§ About this task: Leave the pictures out. Retype exactly the lines below from the one containing "Viewport: 766px width, 1024px" through the one containing "Click the help", and no others.

§ Exercise data:

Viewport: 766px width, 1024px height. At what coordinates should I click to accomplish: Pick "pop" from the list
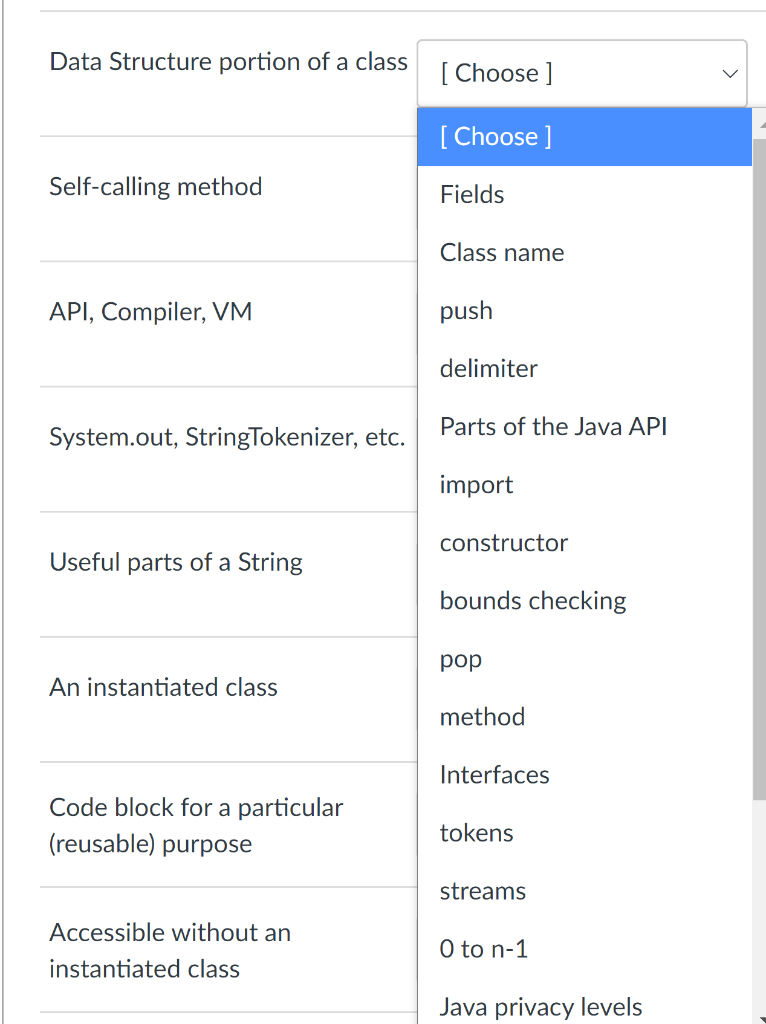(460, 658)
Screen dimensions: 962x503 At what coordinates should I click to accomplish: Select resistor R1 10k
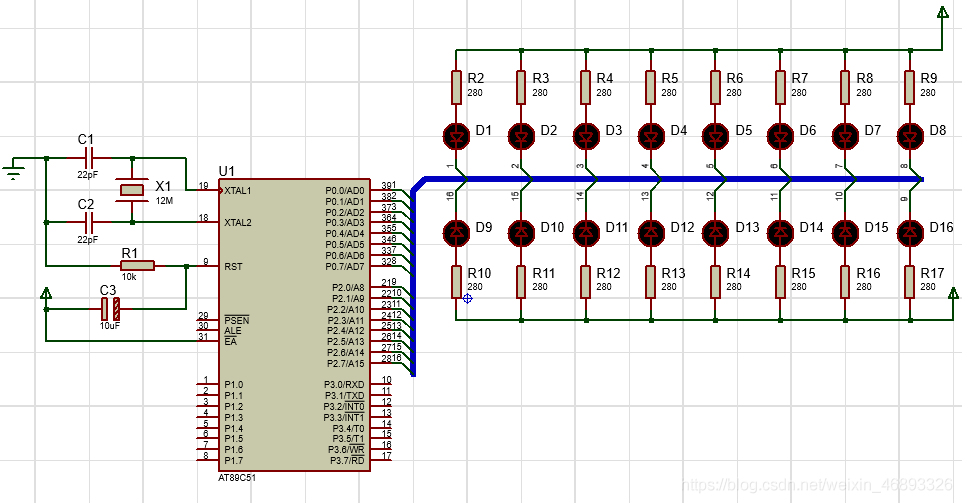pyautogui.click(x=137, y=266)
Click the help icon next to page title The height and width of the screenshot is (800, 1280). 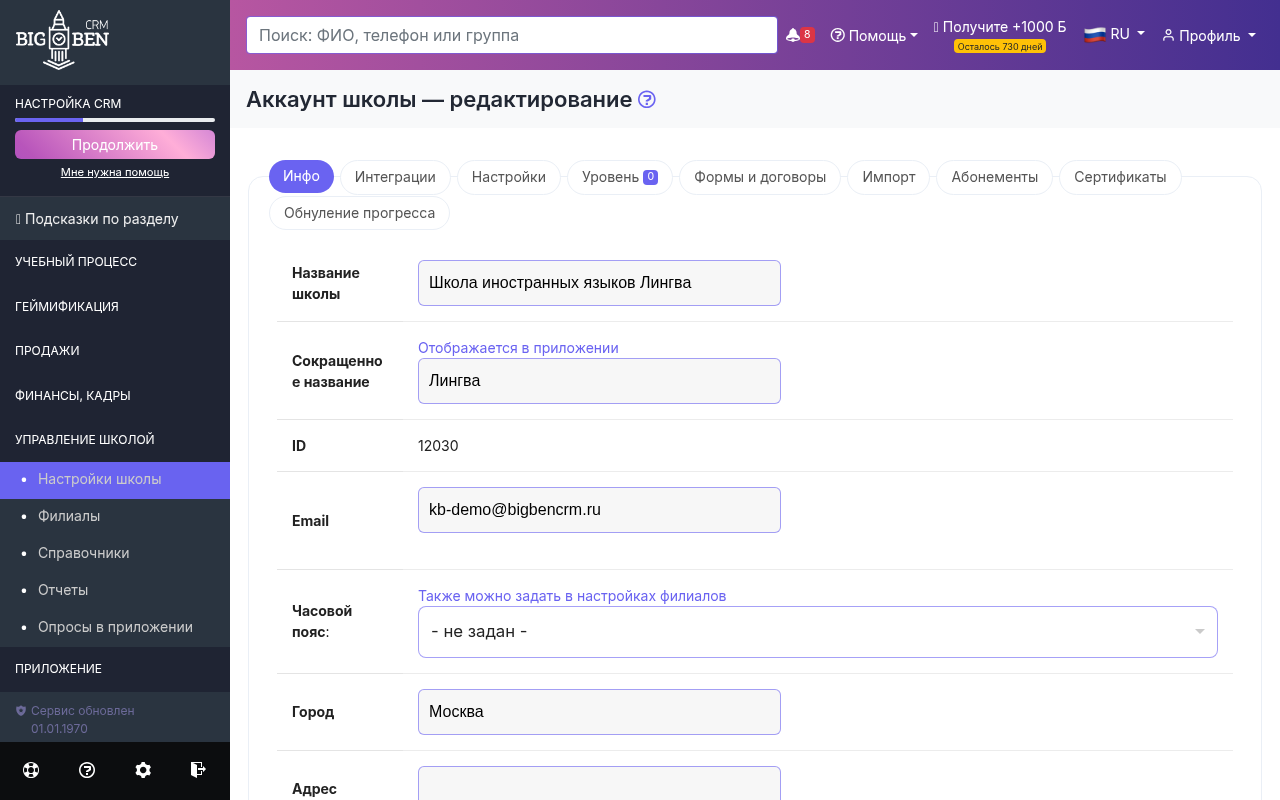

...

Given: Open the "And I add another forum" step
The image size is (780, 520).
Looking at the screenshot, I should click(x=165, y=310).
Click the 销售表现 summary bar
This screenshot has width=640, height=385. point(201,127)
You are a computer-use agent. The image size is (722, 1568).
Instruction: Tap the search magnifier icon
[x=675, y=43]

§ Solution to this task:
Viewport: 766px width, 1024px height. At what coordinates should I click to accomplish: Pick "pop" from the list
(460, 658)
Screen dimensions: 962x503 At what coordinates should I click to accomplish: Select resistor R1 10k
pyautogui.click(x=137, y=266)
Click the help icon next to page title The height and width of the screenshot is (800, 1280). 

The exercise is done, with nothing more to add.